You can however question their belief and motivate them to consider other options.
I know you’re looking for arguments specifically for your opinion, but you should really try to avoid using arguments at all. If you set an argument, they will attack the argument and use this to dig into their existing belief on whatever is the actual topic of disagreement instead of addressing the actual topic. If you “attack” them, they will “defend”. This does not change their opinion.
It’s better to question them, so they have to think about why they believe in what they do. By questioning, you also show that you do not understand or agree with their opinion.
It also keeps the discussion about something that exists on their side. As soon as you introduce an argument, the discussion turns to being about something that you introduced, and that’s not at all what you intended to discuss or change. Be careful with that. They will attempt to make you present arguments. Don’t let them do that. It’s about what they believe.

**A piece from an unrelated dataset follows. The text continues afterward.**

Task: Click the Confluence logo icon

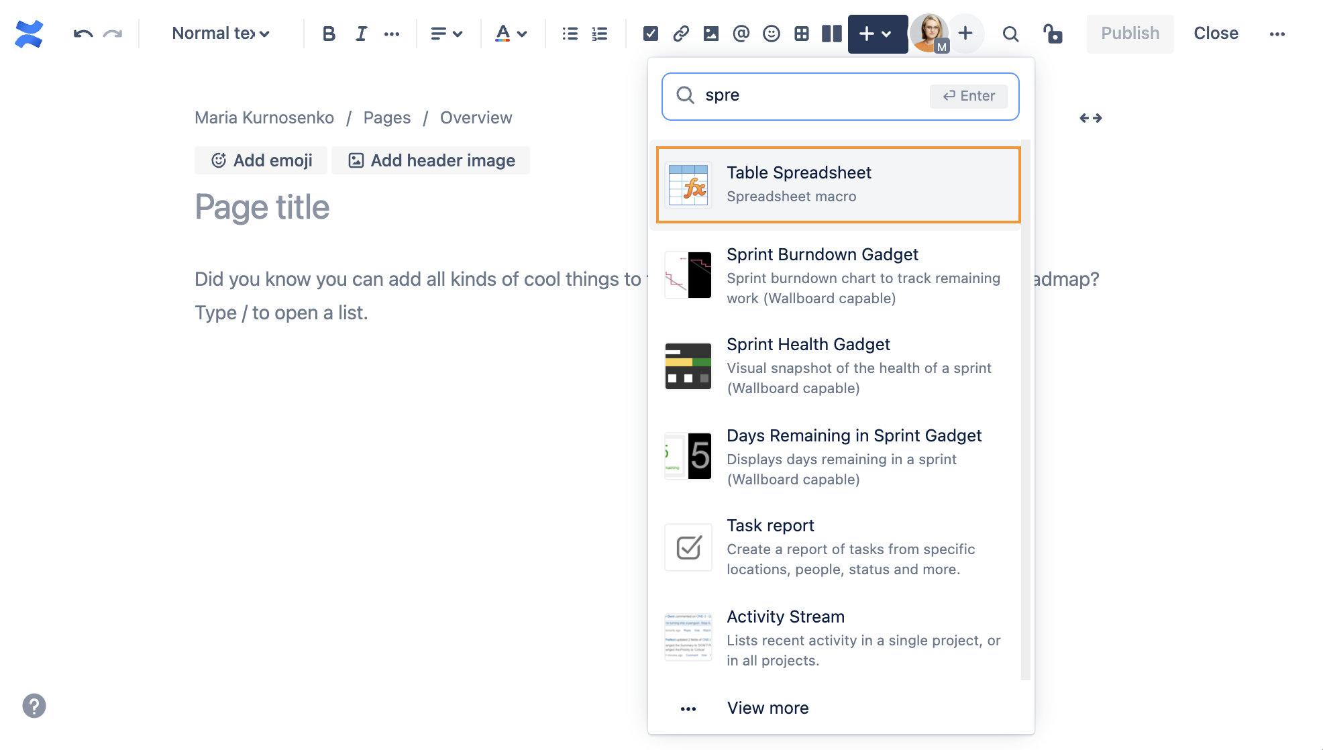Action: coord(29,34)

Not that I was ever interested in being military, but I was at a lunch with two older lifelong army retirees. They kept talking about how military service broke their bodies and politicians won’t cover their medical costs. These injuries were independent of any combat: It’s just expected that you sell every part of yourself when you sign up.
Who wants to be 45 years old with a limp, be unable to hear a quiet conversation, and have horrible back problems?
I don’t know a single person who was in the military who has good things to say about it.
After training, sure, they’re all for it. After doing the job for real (combat or not) and getting out, not a single time that I can remember.